28 gennaio 2017

sul Rittenplateau da Oberbozen

Siamo capitati ad Oberbozen (Soprabolzano) un giorno che di stare in Trentino non se ne aveva proprio voglia.
All'ufficio turistico del paese compriamo un'ottima carta escursionistica della zona per soli 2 € e 50c (la Kompass 056 doubleface dedicata ai monti Sarentini è troppo dispersiva, piuttosto imprecisa e pure scomoda da aprire e chiudere). L'impiegata ci riempirà anche di altre carte, tra cui un graditissimo calendario e un paio di sottobicchieri a tema da collezione.
In paese è un attimo trovare le indicazioni per passeggiare nei paraggi.
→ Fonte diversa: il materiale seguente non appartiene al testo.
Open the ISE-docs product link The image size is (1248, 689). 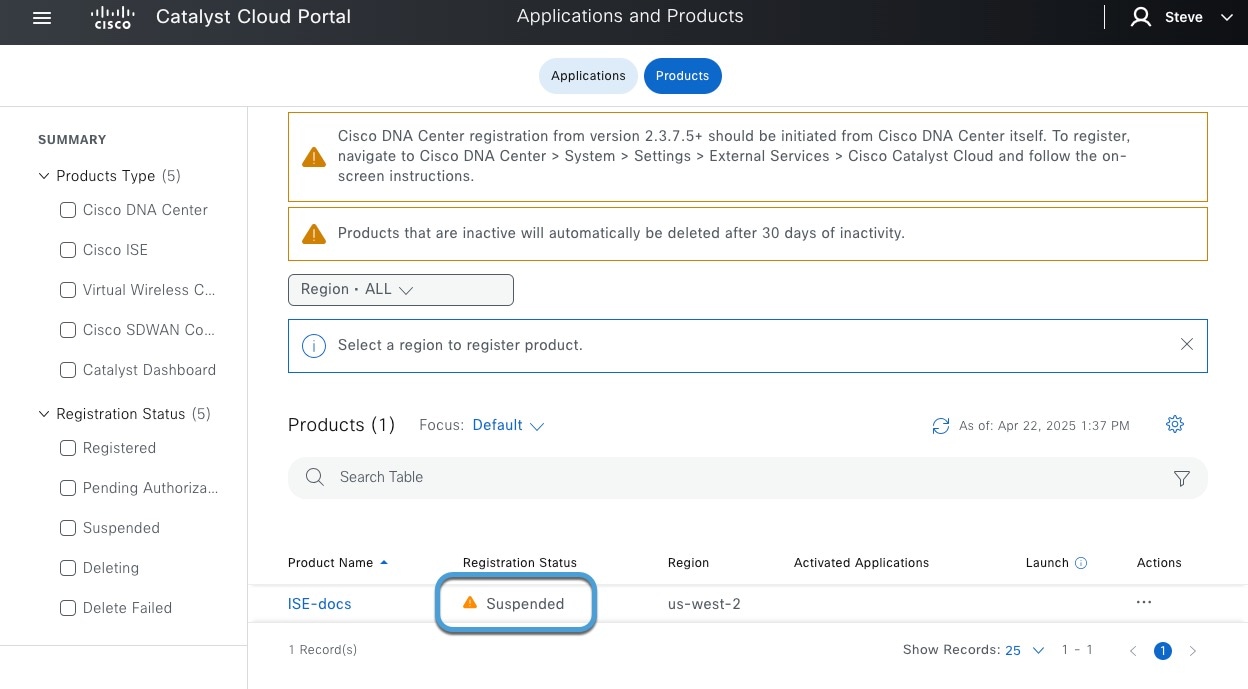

Noi prendiamo subito il sentiero n. 6 e ci avviamo a nord, transitando poco dopo presso il Kaserhof, che ospita il più grande allevamento di lama ed alpaca d'Europa (così mi par de aver compreso).
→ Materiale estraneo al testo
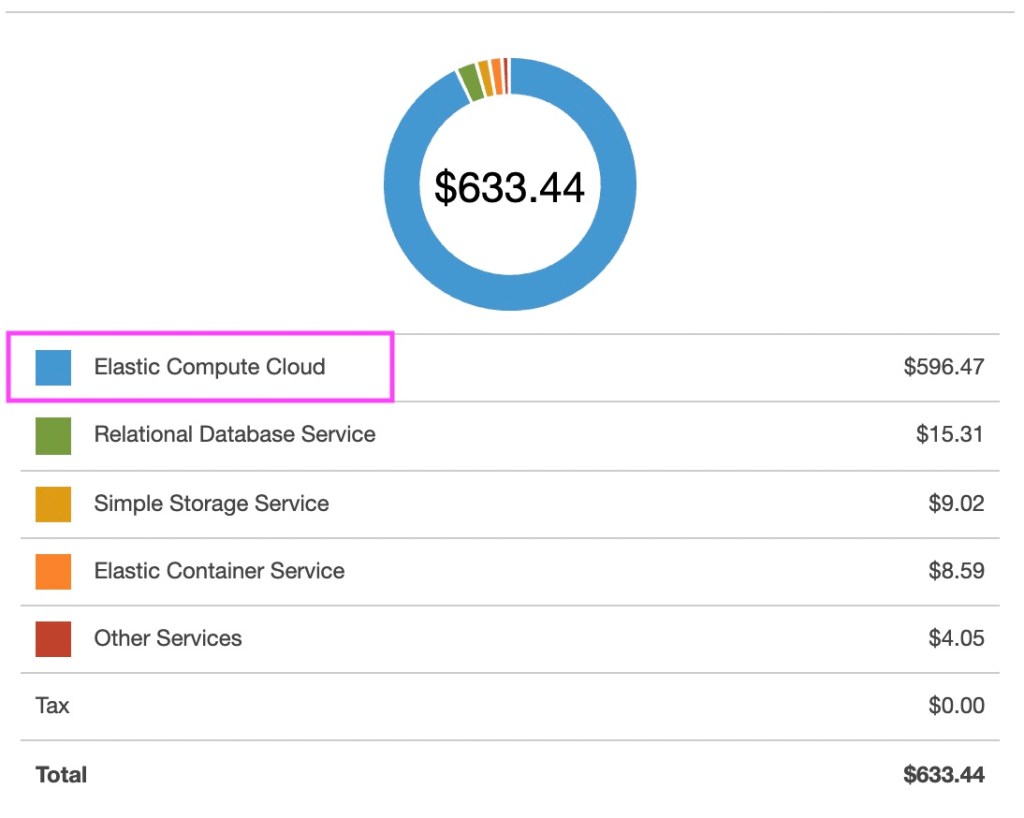Click the $633.44 total inside the donut chart
This screenshot has height=818, width=1024.
pyautogui.click(x=509, y=187)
Adorabili facce da pirla, sarei rimasta lì a sfotterli ore intere se il Mistico non mi avesse gentilmente incoraggiata a proseguire.



17 gennaio 2017

era glaciale, rottura madornale


 
 
Ecco un buon motivo per avere le tende e per lavare i vetri: si può spiare la fauna che atterra in balcone a cibarsi, comodamente al caldo, senza esporsi alla buriana e senza rischiare il blocco delle funzioni vitali.
E ovviamente senza spaventare inutilmente i poverini, che di questi tempi saranno già stressati e al limite della forza.

Devo solo studiare un metodo per rifilare il mangime direttamente da dentro.


(e comunque il piccolino mi ha sgamata, ma la fame ha avuto il sopravvento sulla paura)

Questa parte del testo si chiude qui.